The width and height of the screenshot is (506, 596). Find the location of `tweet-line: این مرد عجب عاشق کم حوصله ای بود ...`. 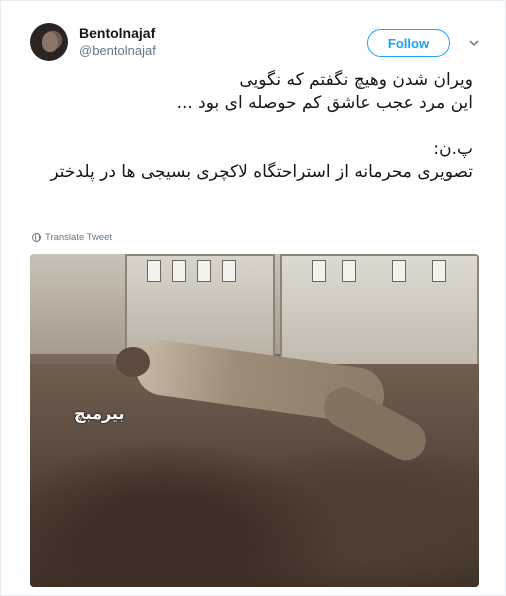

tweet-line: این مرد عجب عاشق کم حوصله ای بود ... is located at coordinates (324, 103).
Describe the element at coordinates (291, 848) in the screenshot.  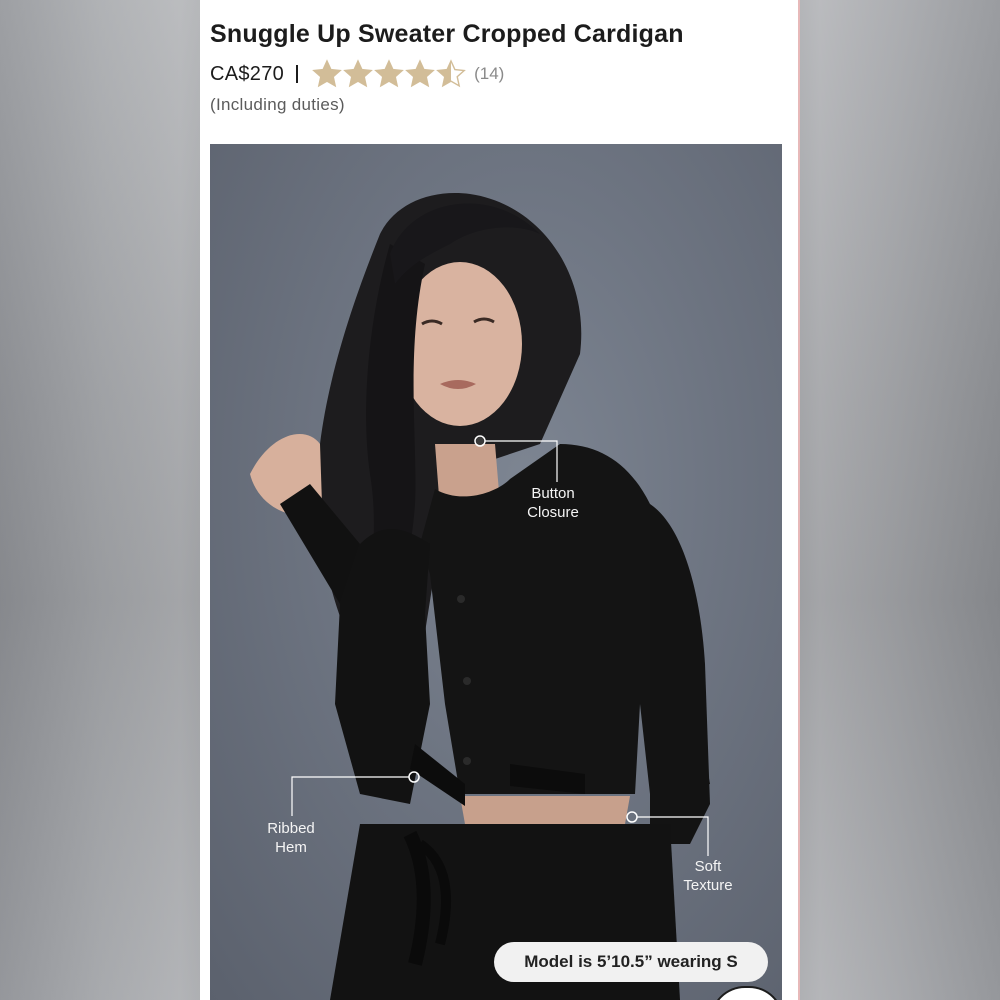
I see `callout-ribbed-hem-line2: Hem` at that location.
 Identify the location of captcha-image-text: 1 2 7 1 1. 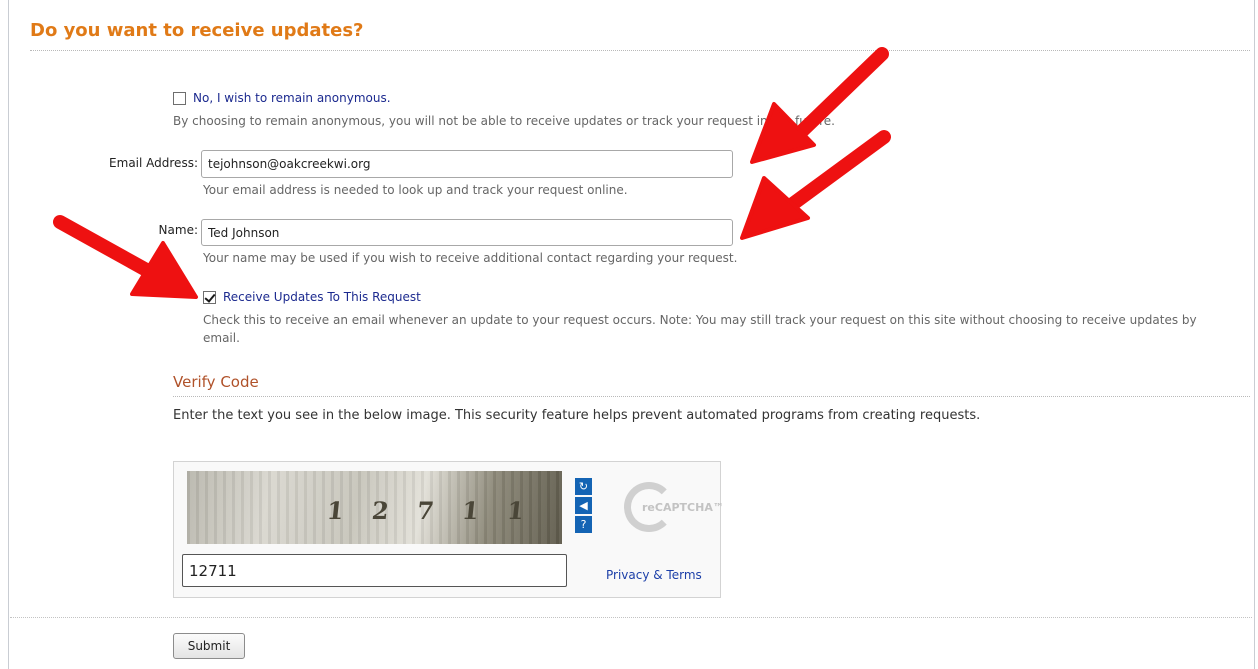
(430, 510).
------------------------------------------------
Copy the data above word for word, without the pictures.

The width and height of the screenshot is (506, 596). Find the location of `tweet-line: این مرد عجب عاشق کم حوصله ای بود ...`. 

tweet-line: این مرد عجب عاشق کم حوصله ای بود ... is located at coordinates (324, 103).
Describe the element at coordinates (291, 848) in the screenshot.  
I see `callout-ribbed-hem-line2: Hem` at that location.
 Identify the location of captcha-image-text: 1 2 7 1 1. 
(430, 510).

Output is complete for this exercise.